_Task objective_:
Quote, word for word, the lines starting at the one that contains "Task: Click the purple AI Actions spiral icon" and ending at the one that contains "Action: (x=1041, y=1120)". Leave the pictures out.

_Information supplied_:
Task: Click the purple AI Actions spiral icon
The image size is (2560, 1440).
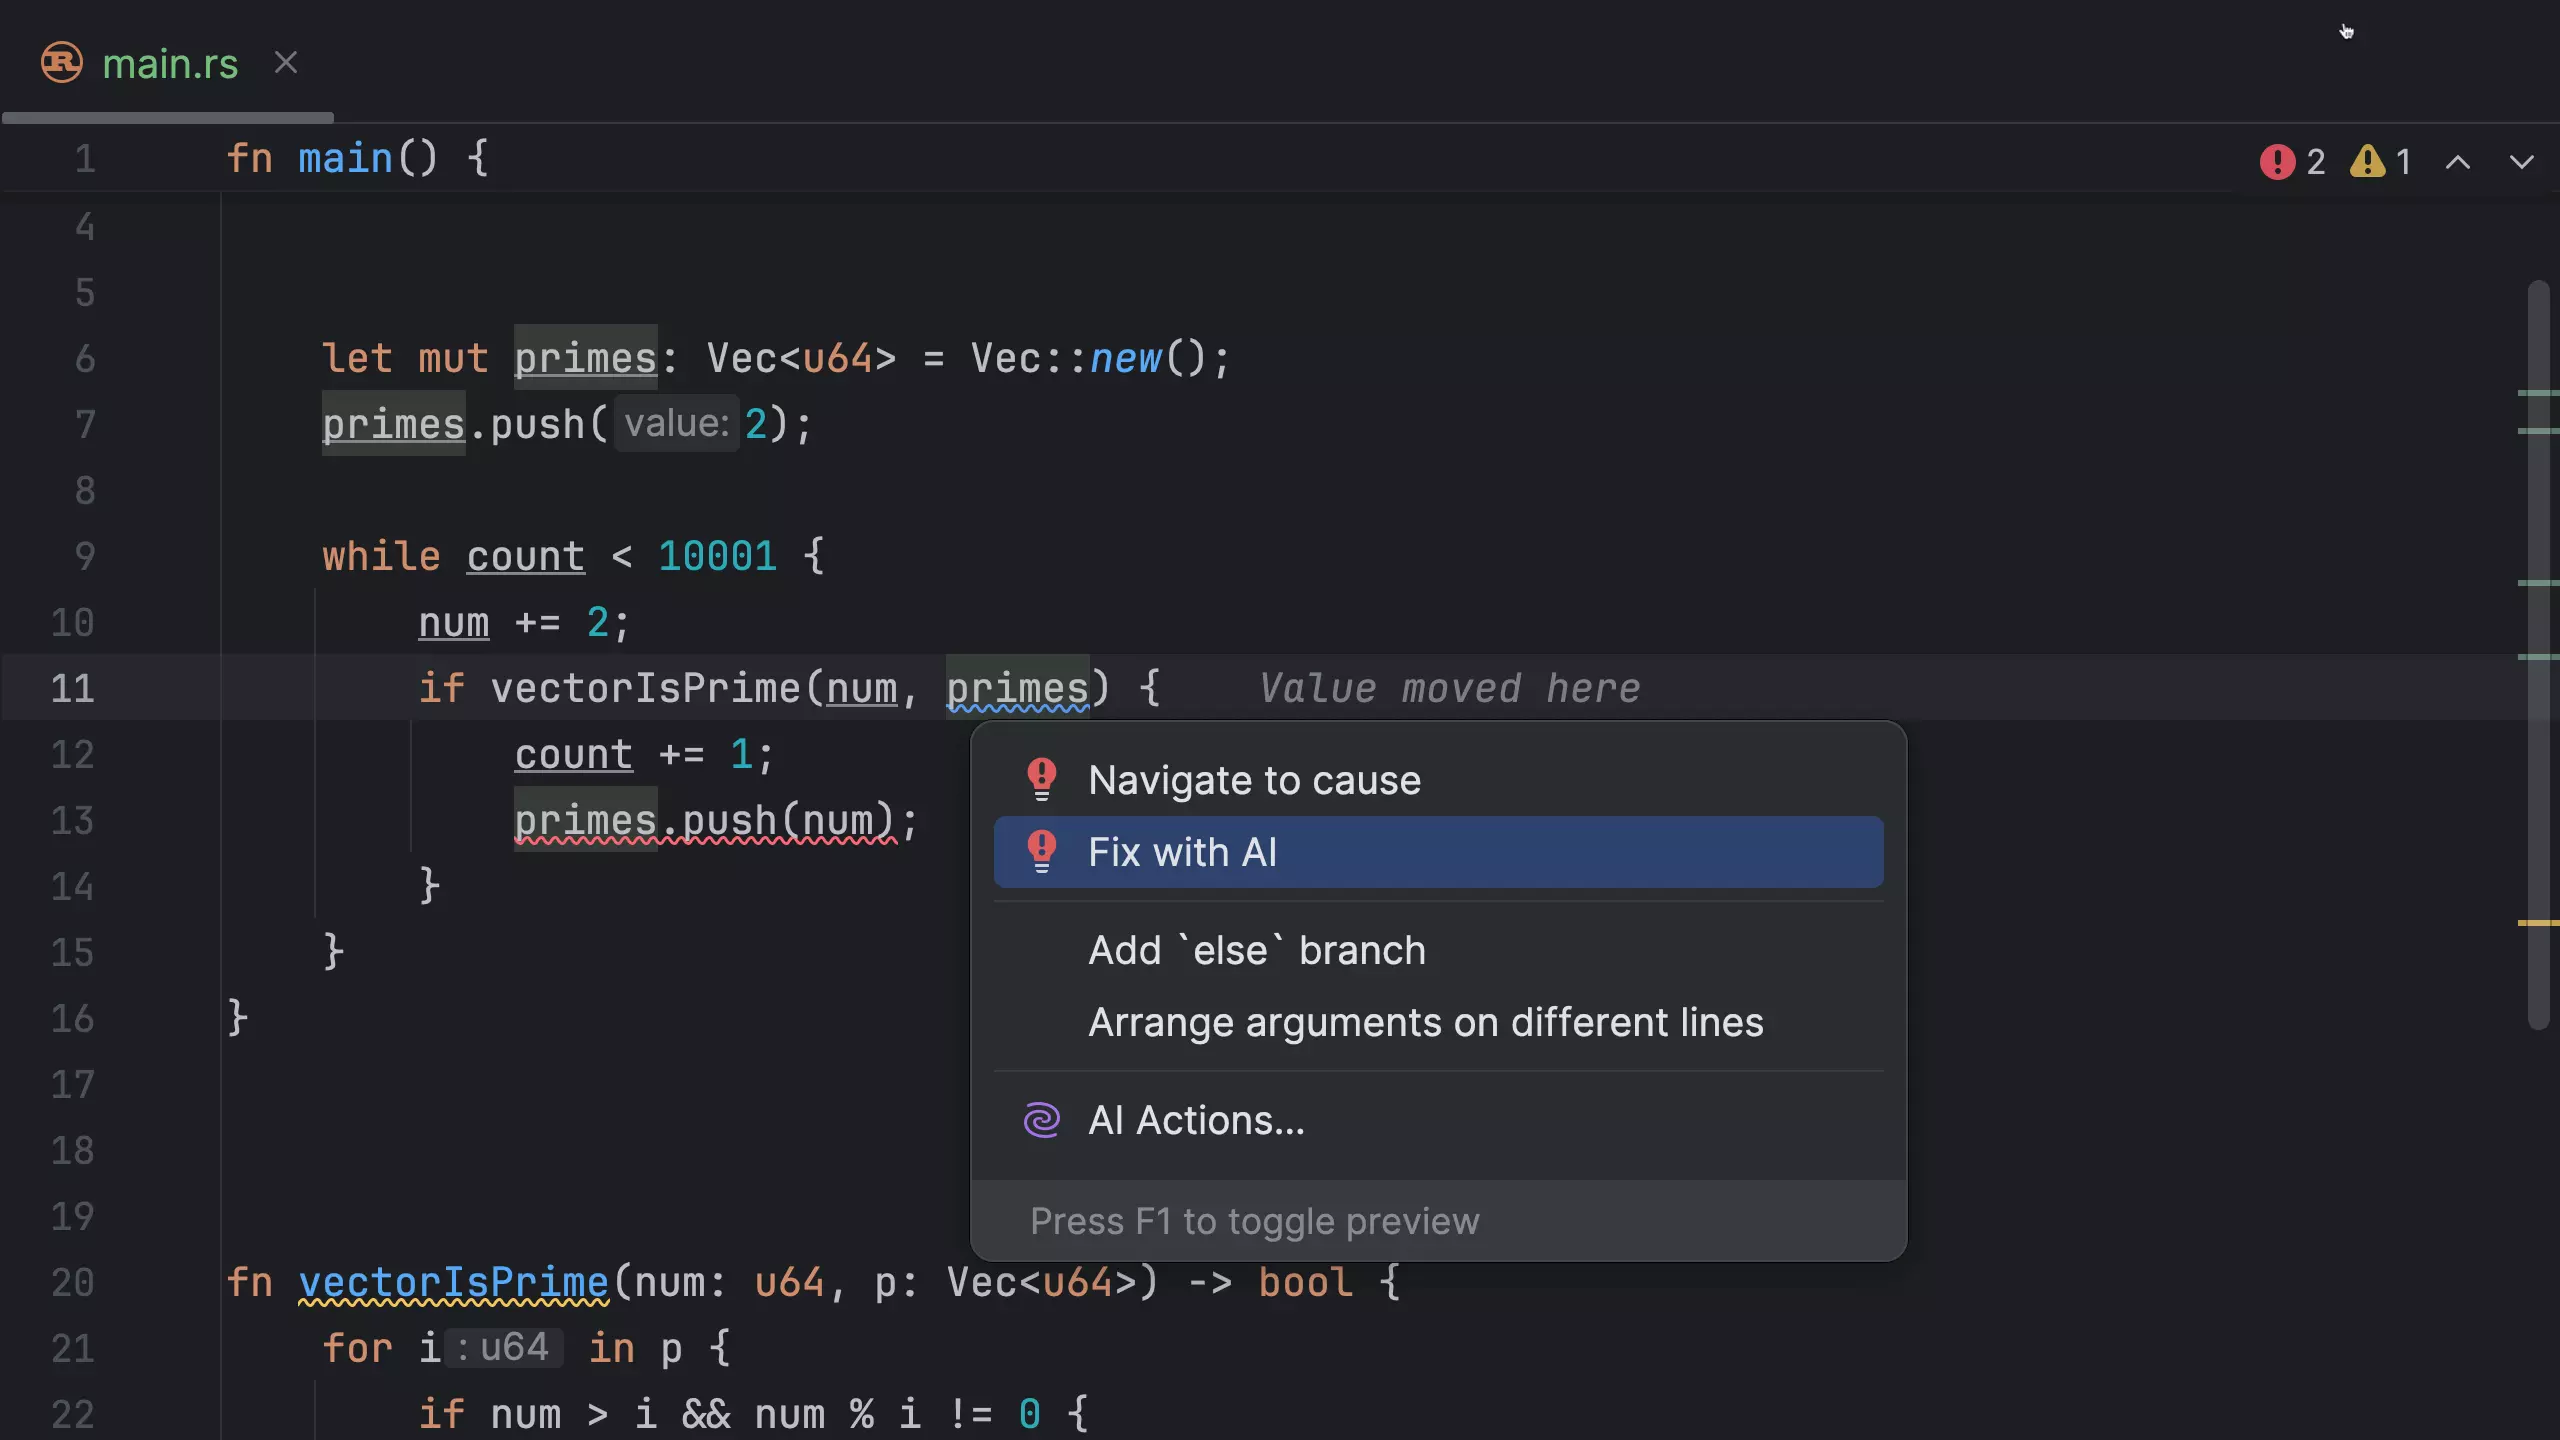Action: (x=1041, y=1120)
==
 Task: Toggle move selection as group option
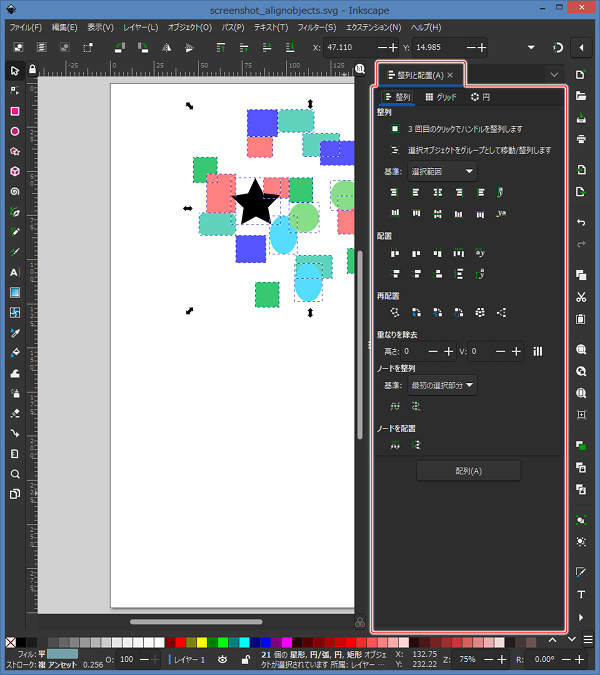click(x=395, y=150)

_Worked answer_:
Task: Click the purple AI Actions spiral icon
The image size is (2560, 1440).
Action: (x=1041, y=1120)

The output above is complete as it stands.